以上の認定事実によれば、被告はその被用運転手である吉田正夫に被告車の使用を委ね、同人にタクシー業務を営ましめていた間、被告車の運行供用者であつたと認むべきことはもちろんであるが、さらに吉田において高塚留に被告車の使用を委ねた後においても、一定の時間の経過後においては被告車は高塚から吉田に返還されることを当然予定されている関係にあつた(この点いわゆる泥棒運転と称される無断運転とはその趣旨を異にする)のであるから、被告の主張するとおり、被告において被告車を高塚が運転して使用することについて同意を与えあるいはこれを諒知した事実がなかつたとしても、そのことから直ちに被告の有する被告車に対する一般的な支配力が排除されたものとは認め難い。すなわち依然として被告は吉田正夫を通じて被告車に対する支配力を有し、しかも高塚による被告車の運行により旅客運賃を取得し(ないしはその可能性を有し)十分被告車の運行利益を享受していたのであるから被告は高塚が被告車の運転を始めた後においても被告車を自己のために連行の用に供するものとしての地位を失うことなくこれを持ち続けていたものといわなければならない。

よつて被告の主張は失当として排斥せざるをえない。

三、そこで、本件事故により政治および原告らが蒙つた損害およびその額について判断する。

(一)  政治のうべかりし利益の喪失による損害

<証拠>を総合すると次の各事実を認定することができる。

政治は昭和一一年三月二六日生れの健康な男子で、本件事故による負傷および死亡当時は満二七歳であつた。同人は中央大学夜間部を卒業し昭和三四年頃医学関係の書籍の出版と洋書の輸入販売を業とする訴外医歯薬出版株式会社に入社し、同三八年四月洋書課の係長に昇任し、本件事故当時もその地位にあつた。事故当時同人が右会社からきまつて支給されていた月当りの賃金は、(イ)基本給二六、〇二〇円、(ロ)役付手当二、〇〇〇円、(ハ)家族手当一、五〇〇円、(ニ)職種手当(政治は自動車運転免許を有し、右会社の自動車の運転をすることがあつたので、自動車運転要員に支給される運転手当を職種手当として支給されていた)一、五〇〇円、(ホ)出向手当(右会社の別館に勤務している者に支給されているもので、政治も右別館に勤務していた)一、〇〇〇円以上合計金三二、〇二〇円であり、右の金額になつたのは同三八年一一月以降である。このほかに同人は残業手当として昭和三八年一月から一二月までの間に合計金二五、七八〇円の支給を受け、さらに賞与として同年七月に七一、四三〇円、一二月に六五、四六〇円、合計金一三六、八九〇円を支給された。

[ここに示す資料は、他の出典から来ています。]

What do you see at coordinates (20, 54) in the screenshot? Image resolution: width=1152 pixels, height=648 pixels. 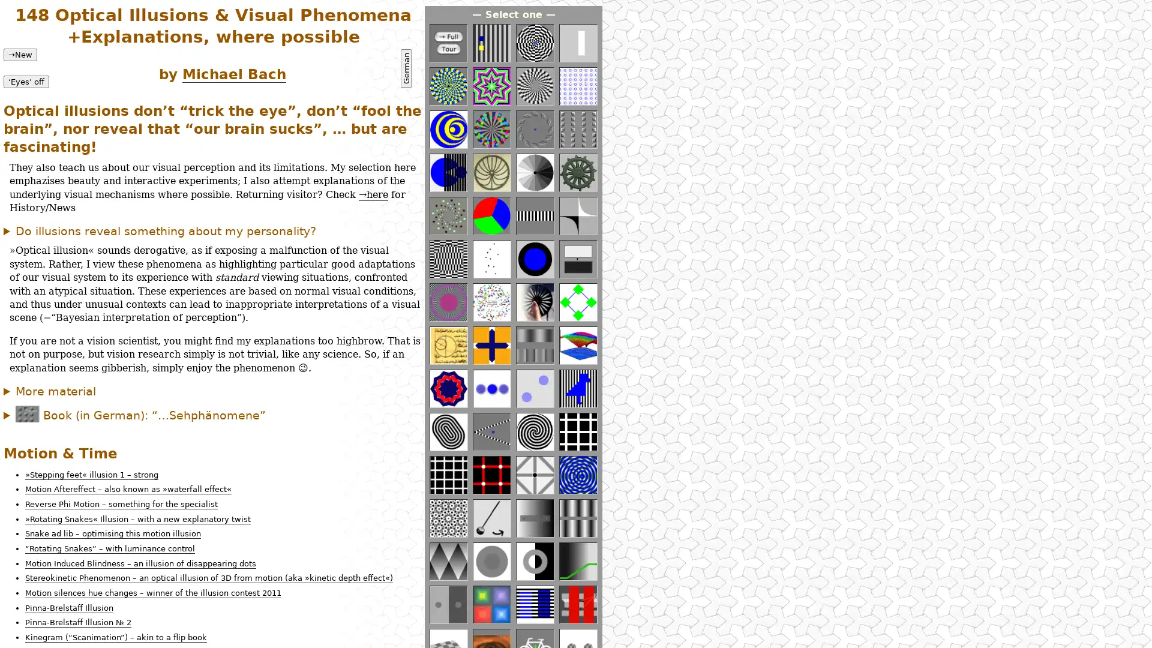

右医歯薬出版株式会社は昭和二六年八月設立されたが、その前身は右会社の社長である訴外今田見信が個人で大正一〇年頃始めた同じ医学関係の出版業であり、右会社の重要な役員は右今田の長男、次男等身内の者がこれを占め同族会社の要素の濃い会社である。資本金は現在三六〇〇万円で、営業成績は仕事柄地味だが、着実に発展し、職員の給与も定期的に、又それに加えて臨時的に昇給している。

政治は右会社の社員として職務に忠実で、積極的であるところから、右会社からその能力を認められ、将来の昇進が約束されていた。しかも同人は右会社の社長に見込まれ、昭和三七年三月右社長の三女である原告智子と結婚し、このこととその能力手腕から将来は右会社の役員に就任することはほとんど確実であつた。右会社の従業員の定年は就業規則により原則として六五歳と定められているが、役員には定年制がなく、かなりの老令の者も現に就任している。

以上の認定に反する証拠はない。右認定に、満二七歳の健康状態の普通の男子の平均余命年数が第一〇回完全生命表によると四二・三五年であることを併せ考えれば、政治は本件事故に遭遇しなければ爾後さらに少くとも原告らの主張する四〇年間は右出版会社の従業員次いで役員として就労可能であり、その間少くとも毎年金五四六、九一〇円の収入を挙げえたであろうことが推認できる。

そして、原告智子本人尋問の結果によれば、政治は本件事故発生当時自己個人の生活費として毎月約金一八、〇〇〇円あて費消していたことが認められるから、これを年にすれば金二一六、〇〇〇円となり、結局において政治の年間純収益額は金三三〇、九一〇円ということができる。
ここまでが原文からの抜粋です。